From Deseret News archives:
Don't buy the rumors, HAFB says
Bogus lists say base is safe, but nothing has been decided
Lists circulating on the Internet and e-mail are bogus, said Rick Mayfield, executive director of the Utah Defense Alliance.
Mayfield says he doesn't pay any attention to the speculation, even though most bets are that Hill will survive military consolidation.
"You can get yourself all worked up, or you can get a false sense of security," he said.
The Pentagon insists it has made no decisions yet.
"There is no DoD list. I say again, there is no DoD list," said Glenn Flood, spokesman for the Department of Defense. "If there's anything out there, it is pure speculation."
Vickie McCall, president of the Utah Defense Alliance a group of business, community and elected leaders said lobbyists are responsible for spreading some rumors.
"There are people who try to influence the process and think they have insider knowledge, but they don't.

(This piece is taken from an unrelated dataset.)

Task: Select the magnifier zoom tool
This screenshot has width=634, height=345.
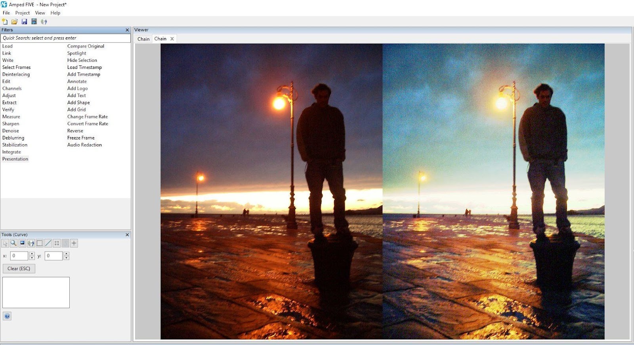Action: [x=13, y=243]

It's just pure conjecture at this point," she said.
The Base Realignment and Closure Commission hasn't even gone to work yet. President George W. Bush won't nominate the panel's nine commissioners until March.
Defense Secretary Donald Rumsfeld will release the Pentagon's plan in May.
Rumsfeld has called this round the "mother of all BRACs." He plans to shut down about a quarter of the military's infrastructure, which could come to about 100 bases. That equals all military downsizing in the late 1980s and 1990s.
The bases are supplying the Pentagon with information and taking an oath to keep the deliberations secret a shift from previous, largely open deliberations.
"This is all coming from the top down," Mayfield said. "There just isn't good information coming out of the Pentagon. There are no leaks that we feel comfortable with. It really is an operation where it's being done without a lot of outside influence. The whole theory is to keep the politics out of it."